Billionaire investor Carl Icahn is stepping up his investment and shareholder activism, most recently taking aim at Apple and eBay. For some time now, Icahn has been pressuring Apple and Tim Cook to increase its shareholder buyback program, asking for $150Bn at one point. Icahn’s investment group, Icahn Associates, said Wednesday that it has increased it’s position in Apple to $3.6Bn (still less than 1% of outstanding stock). Apple says it already has increased its dividend and stock buyback program to $100Bn in 2013.
Companies typically initiate stock buyback programs when they have excess cash and believe their stock is undervalued. Purchasing stock in the open market reduces the outstanding shares, thereby increasing revenue/earnings per share. Depending on the return on cash, which is small due to historically low interest rates, the benefit of simply keeping the cash on the books is likely low. Assuming valuation multiples stay the same, the stock price should, in theory, go up. This is the claim Icahn is making. Since he currently owns $3.6Bn worth of stock, he would benefit greatly by an increased buyback program (and/or dividend distribution). However, companies often like to have large cash positions. It allows them to make significant investments and bets on future growth, while having a cash hoard capable of buying any potential company or competitor (several timesover maybe) with added cushion.

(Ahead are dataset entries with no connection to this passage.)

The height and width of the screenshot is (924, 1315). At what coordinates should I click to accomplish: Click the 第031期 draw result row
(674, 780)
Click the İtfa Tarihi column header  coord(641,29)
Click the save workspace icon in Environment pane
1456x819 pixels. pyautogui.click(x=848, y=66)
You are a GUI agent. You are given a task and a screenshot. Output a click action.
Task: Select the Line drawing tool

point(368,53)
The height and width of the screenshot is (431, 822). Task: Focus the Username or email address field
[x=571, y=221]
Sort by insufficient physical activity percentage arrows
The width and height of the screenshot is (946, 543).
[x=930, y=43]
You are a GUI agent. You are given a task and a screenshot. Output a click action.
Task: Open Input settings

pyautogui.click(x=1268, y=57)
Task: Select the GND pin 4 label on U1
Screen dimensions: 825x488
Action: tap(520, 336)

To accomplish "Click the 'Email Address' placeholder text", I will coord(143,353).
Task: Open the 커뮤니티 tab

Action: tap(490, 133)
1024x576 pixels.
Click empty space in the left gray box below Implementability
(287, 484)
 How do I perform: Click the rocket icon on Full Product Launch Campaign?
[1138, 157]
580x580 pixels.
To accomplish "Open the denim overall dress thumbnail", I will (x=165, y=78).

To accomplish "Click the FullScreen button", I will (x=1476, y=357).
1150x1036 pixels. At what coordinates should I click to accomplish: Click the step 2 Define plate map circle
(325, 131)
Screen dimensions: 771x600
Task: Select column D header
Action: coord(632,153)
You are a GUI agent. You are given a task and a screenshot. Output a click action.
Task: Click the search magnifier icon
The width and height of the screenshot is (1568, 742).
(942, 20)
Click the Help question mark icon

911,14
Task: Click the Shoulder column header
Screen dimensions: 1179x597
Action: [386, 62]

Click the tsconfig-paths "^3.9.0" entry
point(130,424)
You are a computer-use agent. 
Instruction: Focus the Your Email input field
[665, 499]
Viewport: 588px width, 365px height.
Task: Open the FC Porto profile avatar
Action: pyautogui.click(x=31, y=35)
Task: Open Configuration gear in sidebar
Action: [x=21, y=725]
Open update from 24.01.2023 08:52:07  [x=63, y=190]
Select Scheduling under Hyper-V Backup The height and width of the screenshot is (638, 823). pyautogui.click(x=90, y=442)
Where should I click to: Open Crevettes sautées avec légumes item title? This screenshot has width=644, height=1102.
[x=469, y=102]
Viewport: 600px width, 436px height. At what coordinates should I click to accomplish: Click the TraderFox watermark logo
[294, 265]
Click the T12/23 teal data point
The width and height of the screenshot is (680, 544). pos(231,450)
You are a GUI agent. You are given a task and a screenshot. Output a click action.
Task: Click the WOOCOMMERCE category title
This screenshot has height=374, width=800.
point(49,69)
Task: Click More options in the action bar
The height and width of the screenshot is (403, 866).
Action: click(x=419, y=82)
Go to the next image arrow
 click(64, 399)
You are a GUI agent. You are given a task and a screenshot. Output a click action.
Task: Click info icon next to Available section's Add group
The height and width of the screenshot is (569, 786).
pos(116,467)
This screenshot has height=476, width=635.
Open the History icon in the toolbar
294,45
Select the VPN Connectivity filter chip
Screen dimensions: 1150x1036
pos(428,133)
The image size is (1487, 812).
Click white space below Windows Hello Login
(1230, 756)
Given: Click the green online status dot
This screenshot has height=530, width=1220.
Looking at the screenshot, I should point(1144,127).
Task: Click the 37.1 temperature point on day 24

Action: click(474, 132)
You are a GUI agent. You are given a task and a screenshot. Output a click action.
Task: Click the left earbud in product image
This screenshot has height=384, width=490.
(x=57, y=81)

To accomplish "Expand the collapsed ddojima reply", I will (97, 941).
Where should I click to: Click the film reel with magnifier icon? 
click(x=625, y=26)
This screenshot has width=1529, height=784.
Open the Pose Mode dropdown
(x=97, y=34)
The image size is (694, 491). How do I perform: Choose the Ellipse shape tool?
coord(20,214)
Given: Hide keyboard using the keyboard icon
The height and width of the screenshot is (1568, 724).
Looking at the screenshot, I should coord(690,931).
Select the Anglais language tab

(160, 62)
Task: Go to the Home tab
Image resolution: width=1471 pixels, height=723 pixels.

With eBay, Icahn is suggesting a different corporate action — spinning off the PayPal subsidiary. As you would expect, the eBay Board has rejected this suggestion and says that it is constantly evaluating ways to increase shareholder value, including spinning off various assets. Strategically, says eBay CEO Donahue, the eBay platform serves as a cheap way for PayPal to acquire new merchant customers. eBay also helps fund PayPal’s growth through investments and provides transaction data that helps risk management. Fundamentally, separating PayPal from eBay would go against the belief that payments and commerce are moving closer, not further apart (as demonstrated by what is happening at both Amazon and Square on both ends of the spectrum). From a financial standpoint, many would argue that PayPal is the more valuable asset at eBay, contributing 40% of revenue and 50% of profits, but more importantly growing faster than the Marketplaces division. Spinning off PayPal would leave eBay with its slower growing Marketplaces and stagnant Enterprise group.
Taking a step back, there seems to be a growing trend to target large technology companies’ cash positions. Aside from Icahn and Apple, we’ve seen this from ValueAct and Microsoft. Given mounting cash by the likes of Oracle, Facebook, and Google, we wouldn’t be surprised if shareholders start to voice for dividend distributions or more aggressive buyback programs. As for spinoffs, it does sometimes make sense (see VMWare and EMC) and can unlock value for assets trapped in larger corporate entities, but in this case it doesn’t seem to make a lot of sense.